Further, isolating PMBC and sorting CD14+ cells and CD8+ cells from PBMCs comprises: mixing peripheral blood or single blood, centrifuging and collecting lower layer blood cells; diluting blood cells by DPBS, placing the blood cells in Ficoll separating medium for centrifugal separation, and collecting intermediate leucocyte cells to obtain PBMC; incubating and sorting PBMCs by adopting CD14 magnetic beads, and collecting CD14+ cells; adding CD8 magnetic beads into the CD 14-cells for incubation, and sorting out CD8+ cells; more preferably, prior to the incubation sorting of PBMCs with CD14 magnetic beads, the culturing method further comprises the step of subjecting the suspension comprising PBMCs to a screen filtration; further preferably, peripheral blood or single blood is mixed evenly and centrifuged for 3-6 min at the rotating speed of 650-750 g to collect lower layer blood cells; diluting blood cells with DPBS containing 2.5% HSA (V/V), centrifuging in Ficoll separating medium, and collecting middle tunica albuginea cells to obtain PBMC; after filtering PBMC with a screen, the filter volume is increased to 10 ⁹ Adding 5-30 mL of MACS buffer solution into each PBMC for resuspension to obtain PBMC resuspension solution; adding 100-1000 mul of CD14 magnetic beads into the heavy suspension of the PBMC for forward sorting, and respectively collecting CD14+ cells and CD 14-cells; and adding 100-1000 mu L of CD8 magnetic beads into the CD 14-cells for forward sorting, and collecting the CD8+ cells.

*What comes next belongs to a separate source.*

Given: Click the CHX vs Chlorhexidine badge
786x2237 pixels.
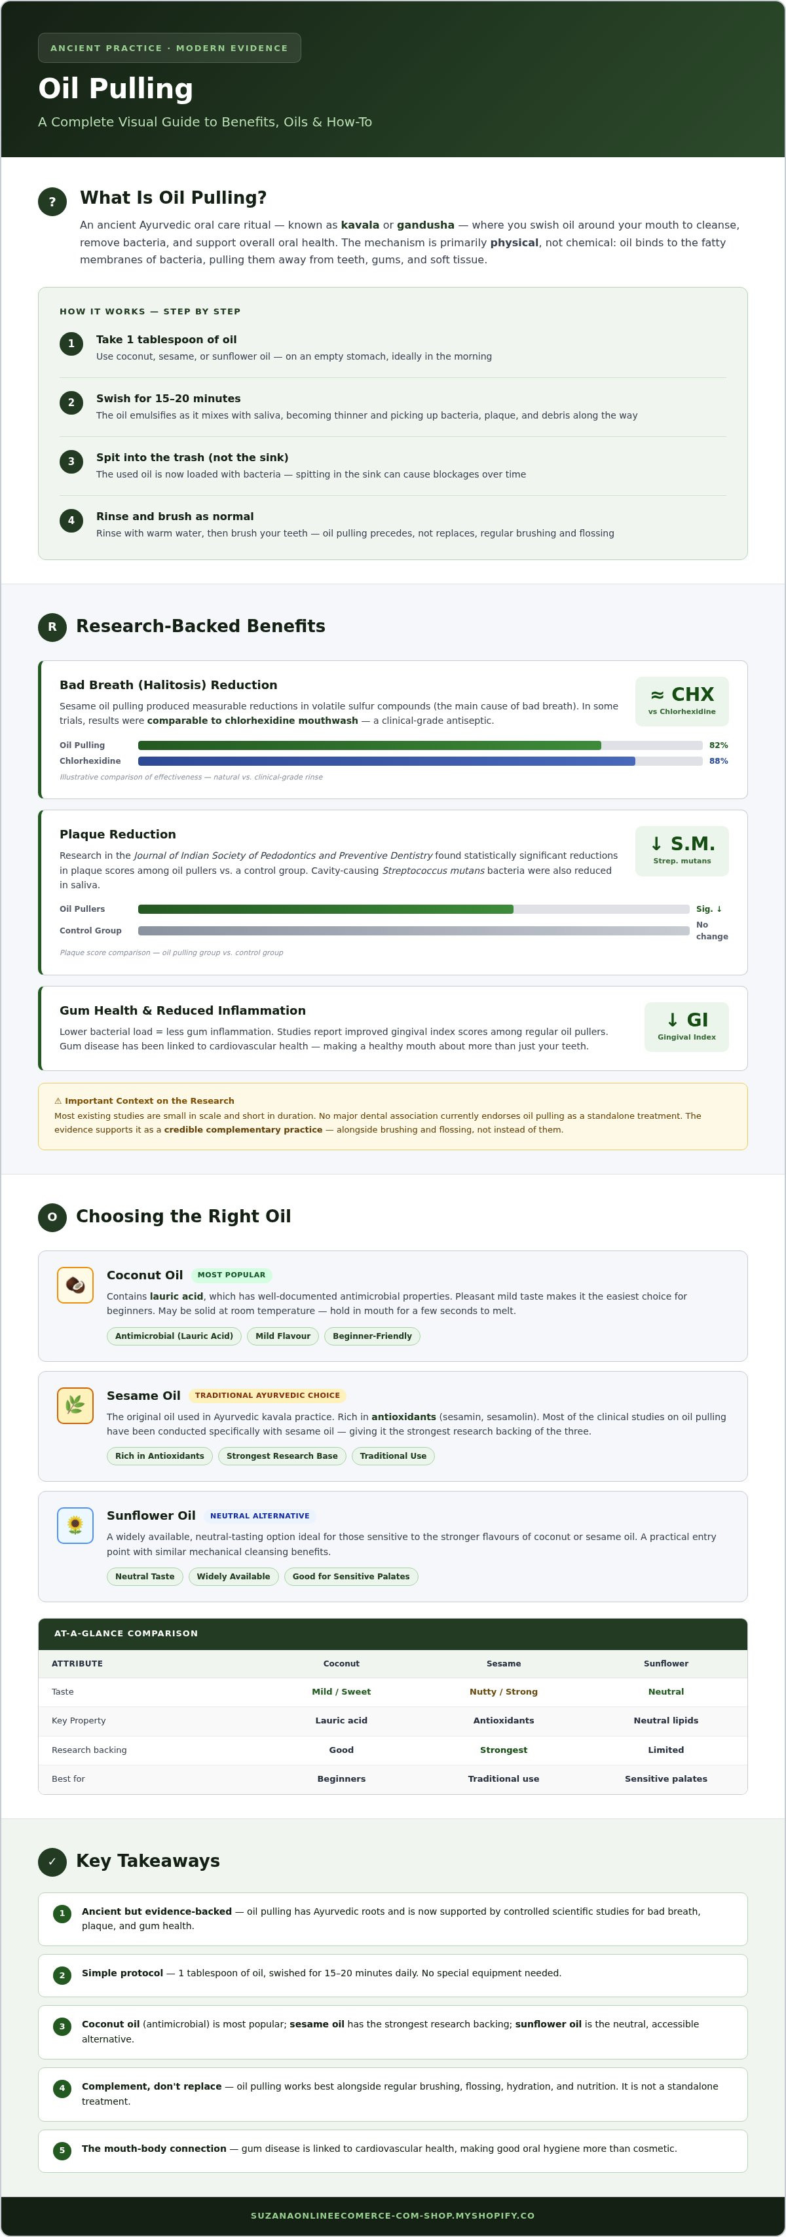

Further, the tumor neoantigen polypeptide is selected from any one or more of the following: KLMGIVYKV, SLDWWAFGV, VTFHIPFEV, AVGSYVYSV, and KLASYDMRL.

Further, in pre-stimulation co-culture, the ratio of cell number of mature DCs to CD8+ cells was 1; preferably, in the process of pre-stimulation co-culture and/or re-stimulation co-culture, a co-stimulation culture system is adopted for culture, wherein the co-stimulation culture system contains autologous plasma, co-stimulation factors and serum-free culture medium; preferably, the volume content of the autologous plasma in the co-stimulation culture system is 0-10%, more preferably 2% -3%; preferably, the co-stimulation factor is rh IL-21, and the concentration of the rh IL-21 in the co-stimulation culture system is 5-30 ng/ml; more preferably 20ng/ml.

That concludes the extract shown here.